When evaluating YouTube creators for sponsorship campaigns — particularly in premium niches like finance, tech, or B2B where per-view economics justify higher investment — the Profile Comparison Tool lets you run multiple creator profiles side by side to compare engagement scores and implied rates before you approach anyone with an offer.

Frequently Asked Questions

How much does YouTube pay per 1,000 views in 2026?
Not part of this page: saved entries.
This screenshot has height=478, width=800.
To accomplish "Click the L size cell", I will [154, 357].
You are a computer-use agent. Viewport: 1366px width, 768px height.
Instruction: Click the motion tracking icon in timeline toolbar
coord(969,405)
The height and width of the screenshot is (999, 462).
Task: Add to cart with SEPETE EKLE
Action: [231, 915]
YouTube AdSense pays creators $2–$40 per 1,000 views (RPM) depending on niche. Finance and business channels earn the highest RPM at $15–$40. Gaming and entertainment channels earn the lowest at $1.50–$5. These figures represent the creator's take-home share after YouTube's 45% platform cut. International audience traffic lowers effective RPM significantly — a channel with 50%+ non-U.S. views may earn 40–60% below these niche benchmarks.
Do brand deals pay more per view than AdSense?
Yes, substantially. Brand deal CPV is typically 6–15x higher than AdSense RPM for the same creator in the same niche. A finance creator earning $20 AdSense RPM per 1,000 views can command $150–$400 per 1,000 views from a brand deal CPV in their category. For mid-tier and above creators in premium niches, brand deal income regularly accounts for 70–90% of total YouTube revenue, with AdSense serving as a baseline floor rather than the primary income driver.
Can a smaller YouTube channel make more money per view than a bigger channel?
Yes, frequently. A finance or business YouTube creator with 100,000 subscribers and 30,000 average views per video will typically earn more per view — and often more in total annual income — than a gaming or entertainment creator with 1,000,000 subscribers and 200,000 average views per video. The finance creator's AdSense RPM is 6–12x higher, their brand deal CPV is 6–15x higher, and their affiliate commission per conversion is typically higher. Niche economics dominate over raw audience size in YouTube income calculations.